Ace RAF reconnaissance pilot Adrian Warburton, attached to the USAAF reconnaissance operations at Mount Farm, and under the command of Elliott Roosevelt, took off from here on April 12, 1944, in an F-5B Lightning for a reconnaissance flight to Schweinfurt, on which he was shot down and killed by flak.

Prior to June 1944, the group photographed airfields, cities, industrial establishments, and ports in France, the Low Countries, and Germany. Following the Berlin raid in March 1944, Major Walter L Weitner flew the first Eighth Spitfire photo sortie to Berlin on 6 March and by 11 April the Group had chalked up its 1,000th sortie.

The 7th received a Distinguished Unit Citation for operations during the period, 31 May - 30 June 1944, when its coverage of bridges, marshalling yards, canals, highways, rivers, and other targets contributed much to the success of the Normandy campaign.

The group covered missile sites in France during July, and in August carried out photographic mapping missions for ground forces advancing across France.
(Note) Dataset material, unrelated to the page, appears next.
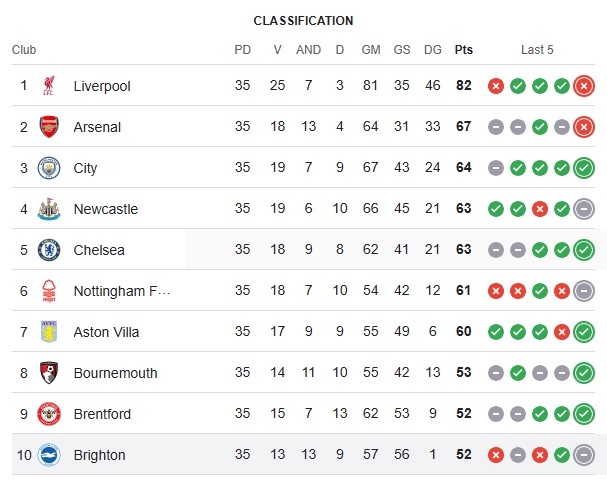This screenshot has height=481, width=607.
Task: Click the Last 5 column header
Action: tap(537, 50)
Provided reconnaissance support for the airborne attack on the Netherlands in September and for the Battle of the Bulge, December 1944-January 1945.

On September 12, 1944, a USAAF photo-reconnaissance flight over Germany, flown by pilot John Blyth, ended in a wheels-up landing at Mount Farm. Despite Blyth’s repeated efforts, his Spitfire's landing gear had failed to extend. The landing was filmed by a USAAF flight surgeon and amateur photographer, Jim (“Doc”) Savage. The film clip, along with related material, including Blyth's recollections about the use of Spitfires by the USAAF at Mount Farm, was included in a 2006 documentary entitled “Spitfire 944.” The documentary received an honourable mention at the 2007 Sundance Film Festival.
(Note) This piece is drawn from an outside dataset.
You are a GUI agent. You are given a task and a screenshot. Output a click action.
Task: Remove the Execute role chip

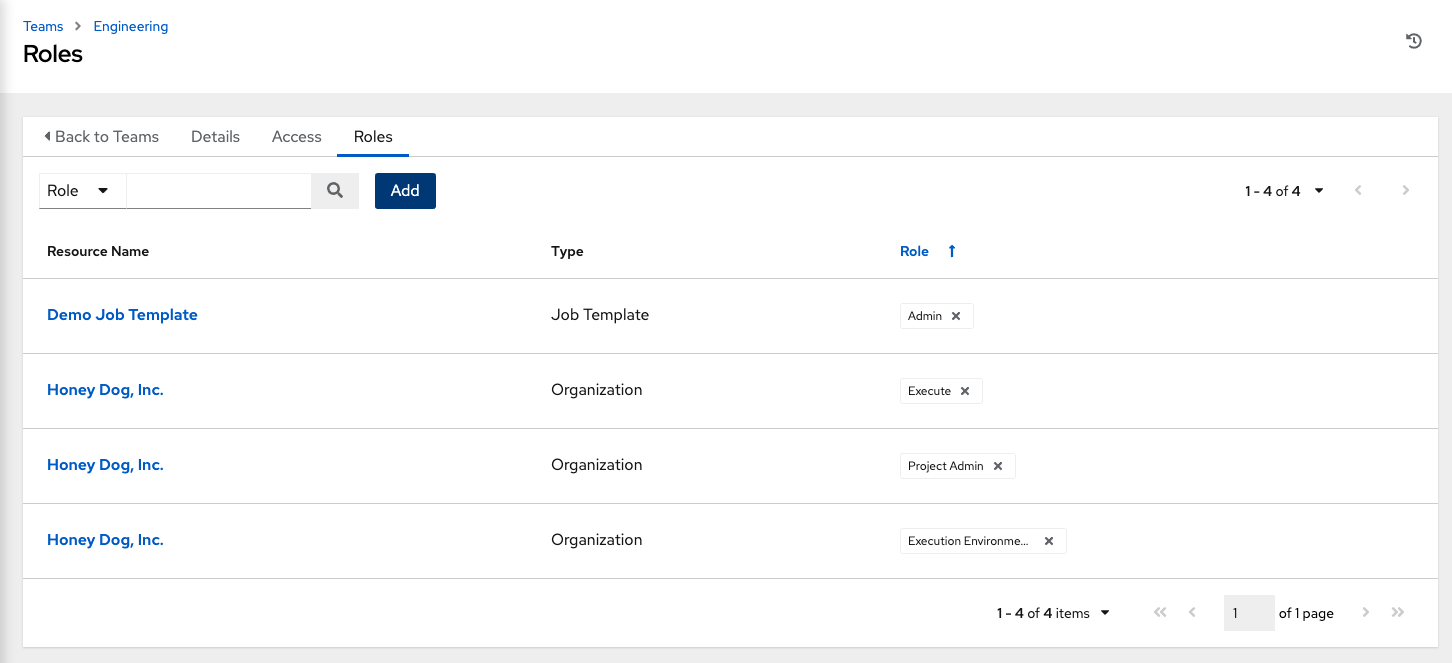pyautogui.click(x=965, y=391)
The 7th used P-51's to escort its own reconnaissance planes during the last months of the war as the group supported the Allied drive across the Rhine and into Germany. Took part in the final bomb damage assessment following V-E Day.
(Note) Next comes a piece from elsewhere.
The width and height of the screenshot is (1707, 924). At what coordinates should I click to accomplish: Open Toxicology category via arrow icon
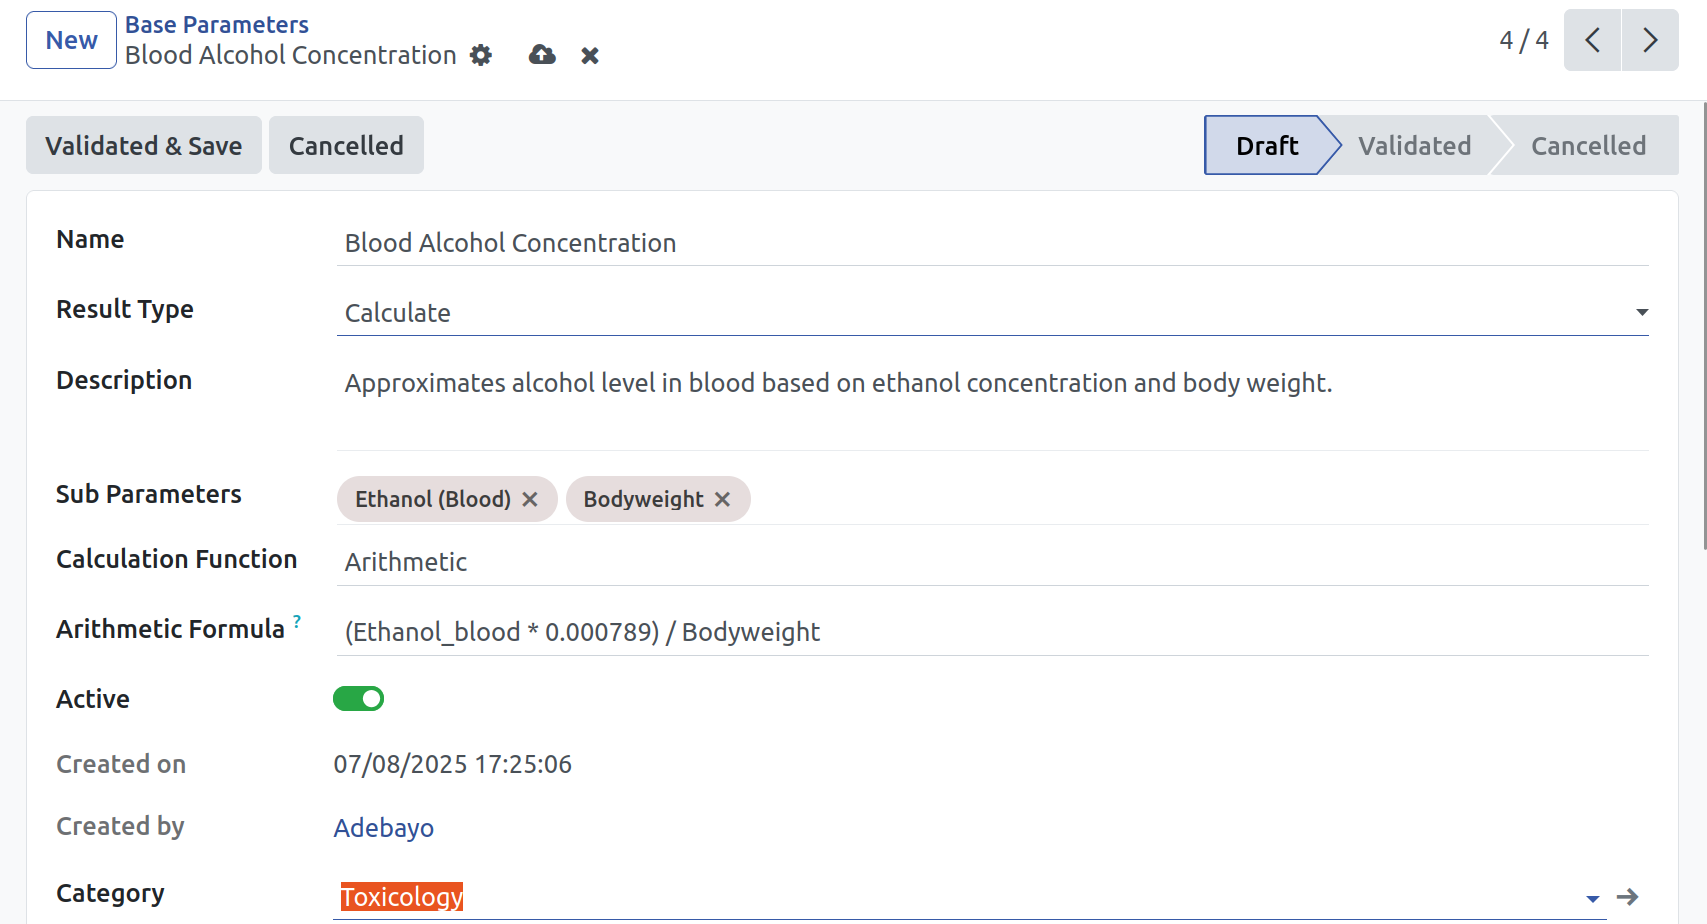1628,897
The 7th Recon Group took over three million photographs during the course of its 4,251 sorties. It was transferred to RAF Chalgrove in March 1945, and was later inactivated at the 4th Strategic Air Depot (Hitcham) on 21 November 1945.

From here stars including Bob Hope, Dorothy Lamour and Glenn Miller took off to entertain the troops in Europe. Miller performed for the US service personnel at the base in December 1944. From there he went to RAF Twinwood, boarded a Noorduyn Norseman single-engined aircraft, took off for Paris - and was never seen again. His plane is believed to have ditched in the Channel, although there was a belief up until the late 1970s that he may have crash-landed in the dense Chilterns woodlands. Searches found no trace of the aircraft.

===Post-war governmental use===
The airfield was transferred back to the RAF on 1 May 1945, and became inactive. After being used for a time by the Ministry of Supply for ex-War Department vehicle sales, it was sold by the Air Ministry in 1957.

==Current use==
After the end of military control the then Bullingdon Rural District Council redeveloped the site of the RAF and USAAF buildings to build the new village of Berinsfield. The rest of the airfield was almost completely restored to agricultural use, with little evidence of its wartime past.